* [WORK ITEM]: No images, please. Copy each entry below exactly as it reads.

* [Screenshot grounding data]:
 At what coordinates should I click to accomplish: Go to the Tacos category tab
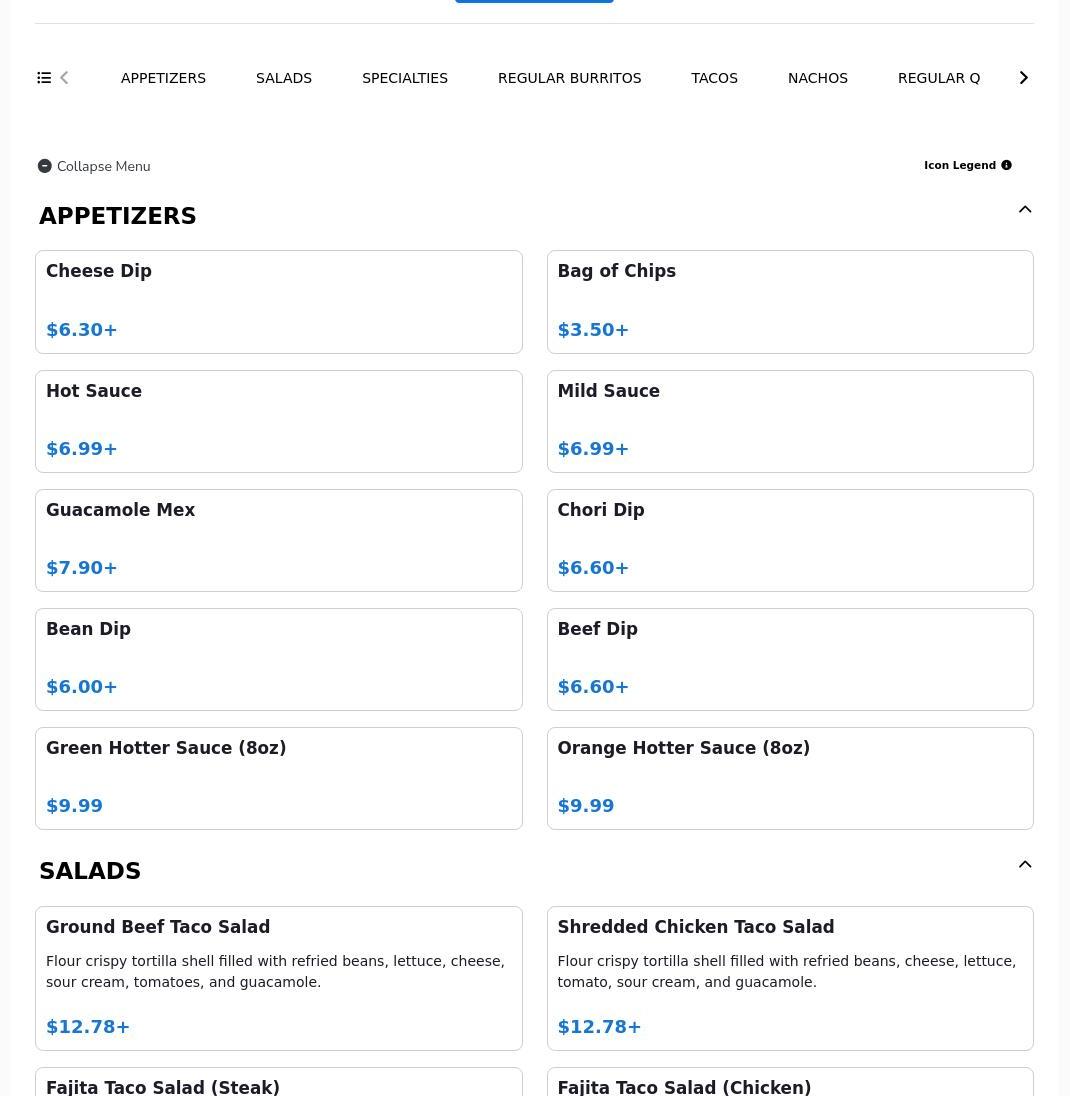(714, 78)
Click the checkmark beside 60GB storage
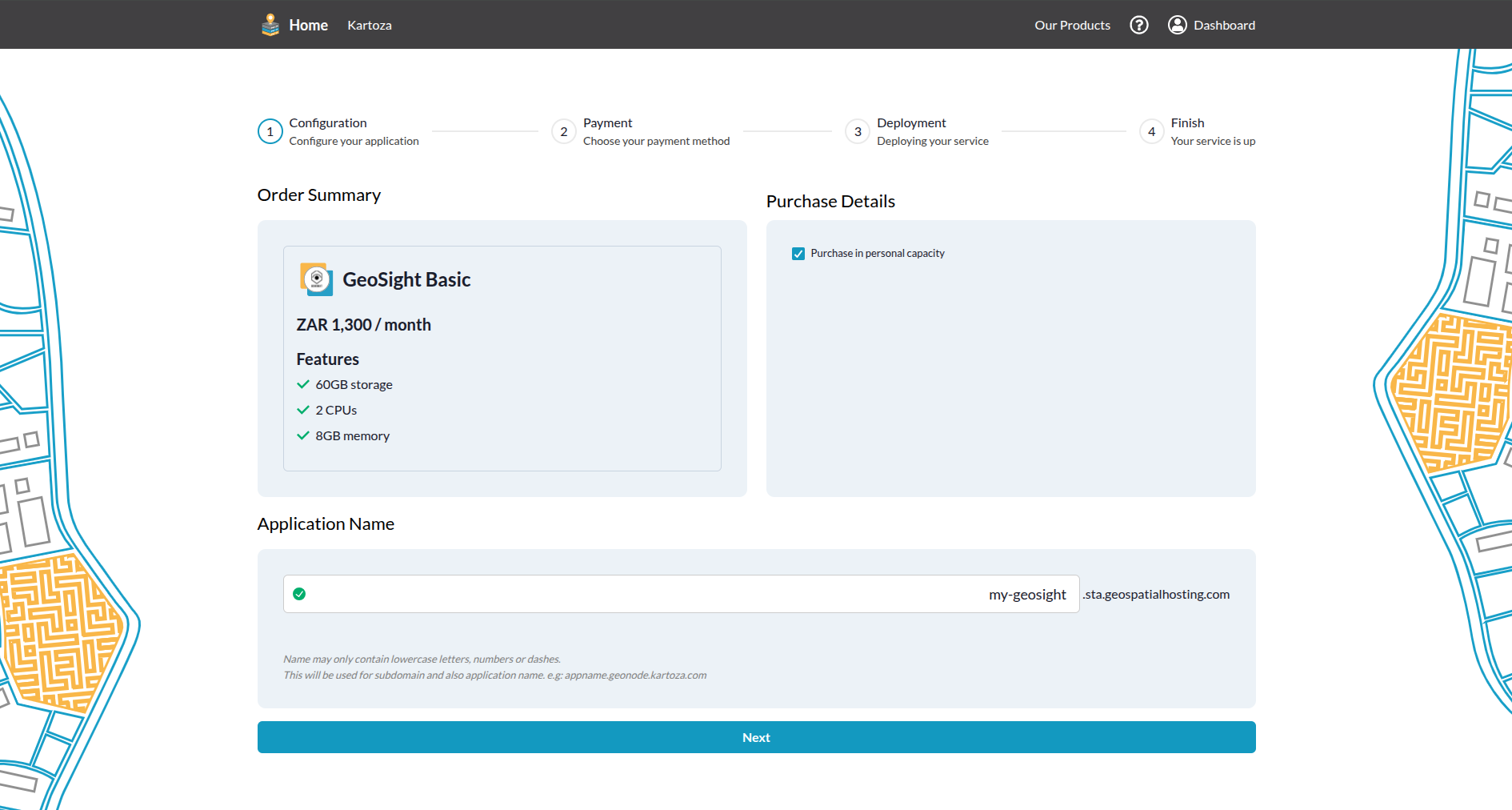 [303, 384]
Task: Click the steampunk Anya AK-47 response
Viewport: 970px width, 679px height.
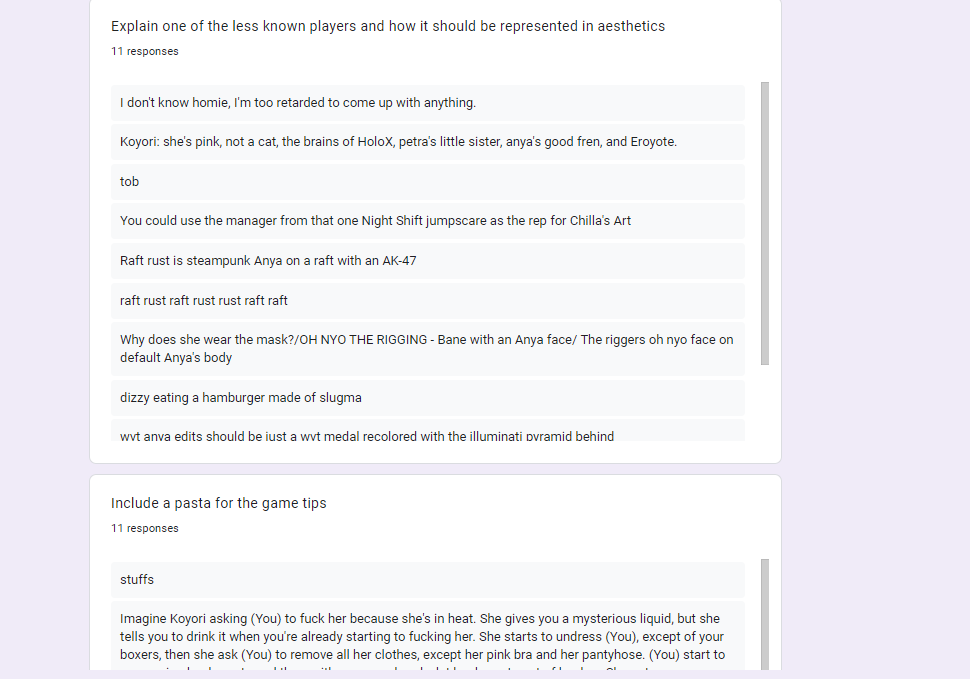Action: (427, 261)
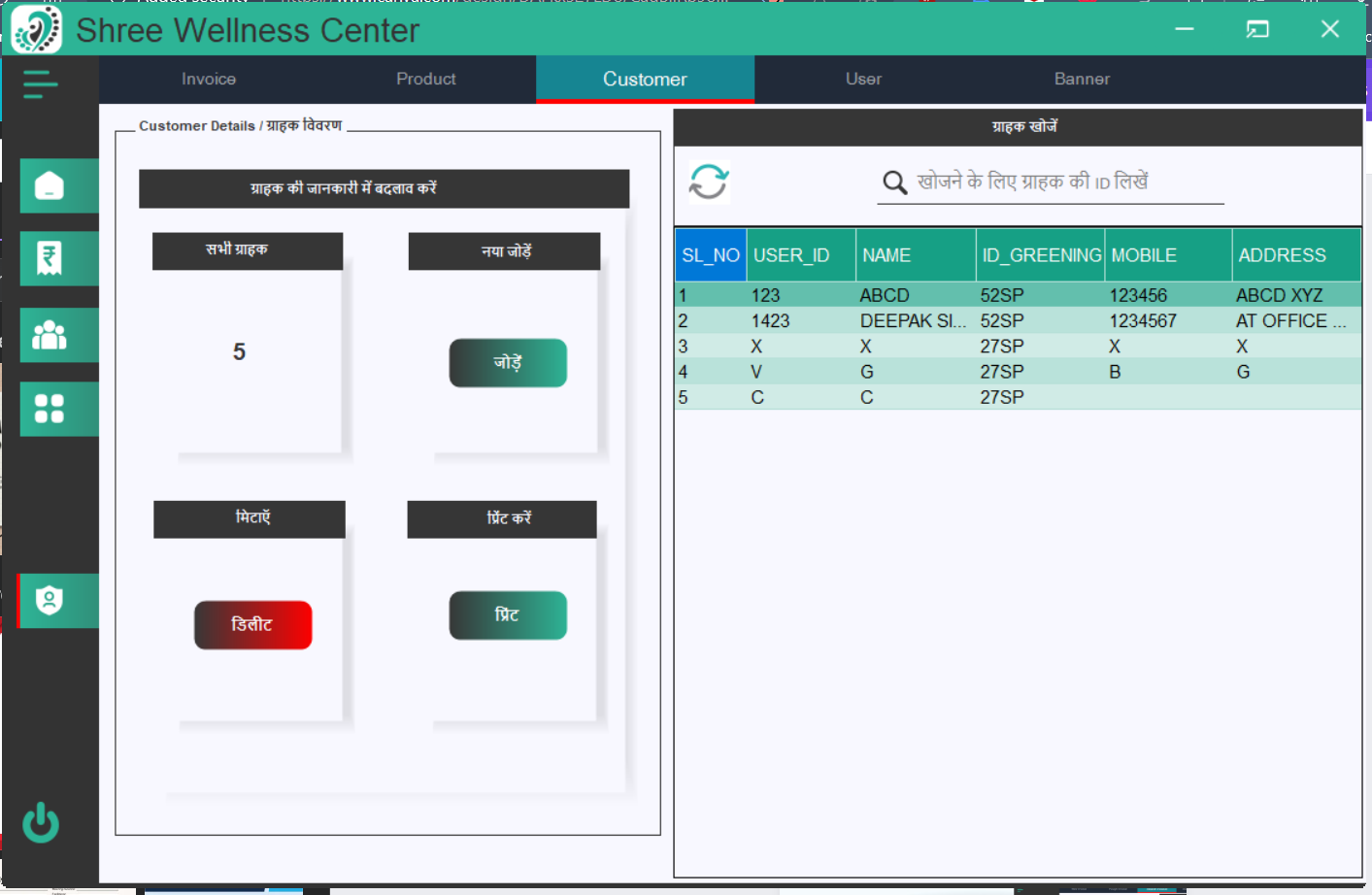Click the customers group icon in sidebar

pos(58,335)
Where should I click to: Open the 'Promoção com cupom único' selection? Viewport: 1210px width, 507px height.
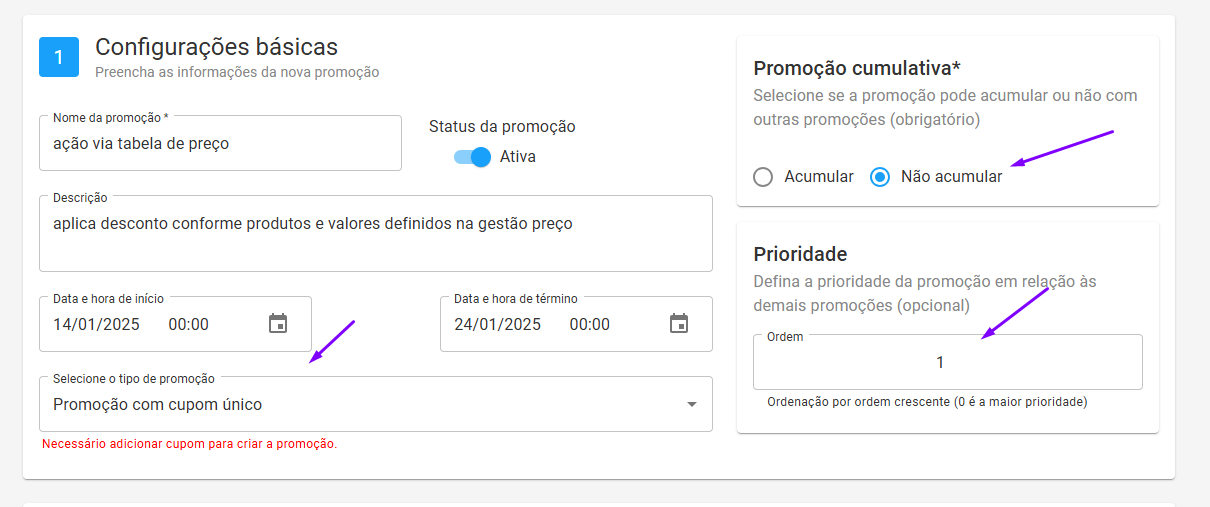coord(376,404)
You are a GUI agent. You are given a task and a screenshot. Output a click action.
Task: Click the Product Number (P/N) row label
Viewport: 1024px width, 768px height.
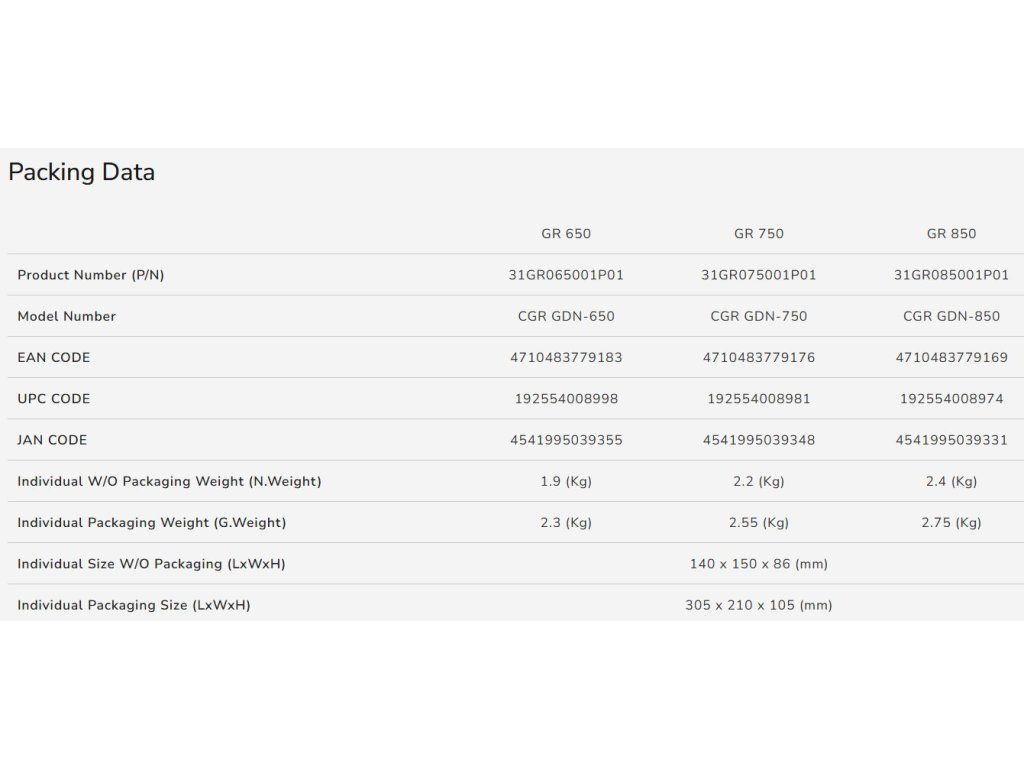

* [SOLVED EXERCISE]:
 At what coordinates should I click to accomplish: Go to the Tacos category tab
(714, 78)
Click the checkmark beside 60GB storage
 [303, 384]
Task: Click the steampunk Anya AK-47 response
Viewport: 970px width, 679px height.
Action: (427, 261)
Click the customers group icon in sidebar

pos(58,335)
Where should I click to: Open the 'Promoção com cupom único' selection? Viewport: 1210px width, 507px height.
coord(376,404)
You are a GUI agent. You are given a task and a screenshot. Output a click action.
Task: Click the Product Number (P/N) row label
Viewport: 1024px width, 768px height.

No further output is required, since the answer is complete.